13. 1-14: "A certain man of Zorah, named Manoah, from the clan of the Danites, had a wife who was childless, unable to give birth.  The angel of the Lord appeared to her and said, “You are barren and childless, but you are going to become pregnant and give birth to a son.   Now see to it that you drink no wine or other fermented drink and that you do not eat anything unclean.   You will become pregnant and have a son whose head is never to be touched by a razor because the boy is to be a Nazirite, dedicated to God from the womb. He will take the lead in delivering Israel from the hands of the Philistines.”   Then the woman went to her husband and told him, “A man of God came to me. He looked like an angel of God, very awesome. I didn’t ask him where he came from, and he didn’t tell me his name.   But he said to me, ‘You will become pregnant and have a son. Now then, drink no wine or other fermented drink and do not eat anything unclean, because the boy will be a Nazirite of God from the womb until the day of his death.’”   Then Manoah prayed to the Lord: “Pardon your servant, Lord. I beg you to let the man of God you sent to us come again to teach us how to bring up the boy who is to be born.”  God heard Manoah, and the angel of God came again to the woman while she was out in the field; but her husband Manoah was not with her. The woman hurried to tell her husband, “He’s here! The man who appeared to me the other day!” . . .

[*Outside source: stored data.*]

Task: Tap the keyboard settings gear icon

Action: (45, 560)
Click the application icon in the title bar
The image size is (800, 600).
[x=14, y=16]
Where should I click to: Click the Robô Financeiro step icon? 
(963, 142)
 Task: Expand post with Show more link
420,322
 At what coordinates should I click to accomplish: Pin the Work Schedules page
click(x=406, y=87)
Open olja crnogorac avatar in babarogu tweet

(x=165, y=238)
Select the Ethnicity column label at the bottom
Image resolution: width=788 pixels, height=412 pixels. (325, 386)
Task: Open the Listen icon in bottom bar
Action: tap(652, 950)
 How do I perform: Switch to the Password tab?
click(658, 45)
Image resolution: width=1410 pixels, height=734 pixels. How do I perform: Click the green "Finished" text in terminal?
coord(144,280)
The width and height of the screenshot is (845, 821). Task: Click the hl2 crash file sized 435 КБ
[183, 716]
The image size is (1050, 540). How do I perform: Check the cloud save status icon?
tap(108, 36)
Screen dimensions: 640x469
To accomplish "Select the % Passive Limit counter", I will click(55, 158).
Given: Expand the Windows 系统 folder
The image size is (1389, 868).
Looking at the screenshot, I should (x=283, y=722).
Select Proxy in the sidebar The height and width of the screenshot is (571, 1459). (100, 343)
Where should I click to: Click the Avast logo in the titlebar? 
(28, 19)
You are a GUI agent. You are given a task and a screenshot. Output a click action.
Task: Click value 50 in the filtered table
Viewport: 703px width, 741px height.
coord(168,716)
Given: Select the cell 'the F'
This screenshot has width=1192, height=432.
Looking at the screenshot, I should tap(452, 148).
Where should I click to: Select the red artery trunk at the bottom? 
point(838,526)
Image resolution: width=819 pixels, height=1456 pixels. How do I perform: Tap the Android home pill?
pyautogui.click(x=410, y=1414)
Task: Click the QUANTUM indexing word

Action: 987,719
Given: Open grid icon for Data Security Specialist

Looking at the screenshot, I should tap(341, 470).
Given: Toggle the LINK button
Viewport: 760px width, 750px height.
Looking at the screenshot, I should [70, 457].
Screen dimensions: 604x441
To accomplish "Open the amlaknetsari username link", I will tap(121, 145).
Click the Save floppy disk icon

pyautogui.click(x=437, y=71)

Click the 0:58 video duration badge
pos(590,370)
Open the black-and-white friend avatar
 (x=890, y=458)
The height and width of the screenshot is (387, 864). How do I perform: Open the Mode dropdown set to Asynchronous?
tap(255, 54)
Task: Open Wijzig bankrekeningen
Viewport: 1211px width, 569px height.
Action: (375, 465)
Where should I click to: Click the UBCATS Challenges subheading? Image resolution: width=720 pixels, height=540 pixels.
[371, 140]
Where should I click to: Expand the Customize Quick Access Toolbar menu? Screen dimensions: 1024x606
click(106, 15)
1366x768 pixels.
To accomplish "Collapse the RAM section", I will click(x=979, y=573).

The angel of the Lord answered, “Your wife must do all that I have told her.  She must not eat anything that comes from the grapevine, nor drink any wine or other fermented drink nor eat anything unclean. She must do everything I have commanded her.'”


13.21-24:  "When the angel of the Lord did not show himself again to Manoah and his wife, Manoah realized that it was the angel of the Lord.  “We are doomed to die!” he said to his wife. “We have seen God!”  But his wife answered, “If the Lord had meant to kill us, he would not have accepted a burnt offering and grain offering from our hands, nor shown us all these things or now told us this.”   The woman gave birth to a boy and named him Samson. He grew and the Lord blessed him . . ."


In this story, the angel of God appears twice to the woman, who appears to be the smarter of the two, but only once to the man.  These are the parents of the dysfunctional prophet Samson, powerful in body but weak in will.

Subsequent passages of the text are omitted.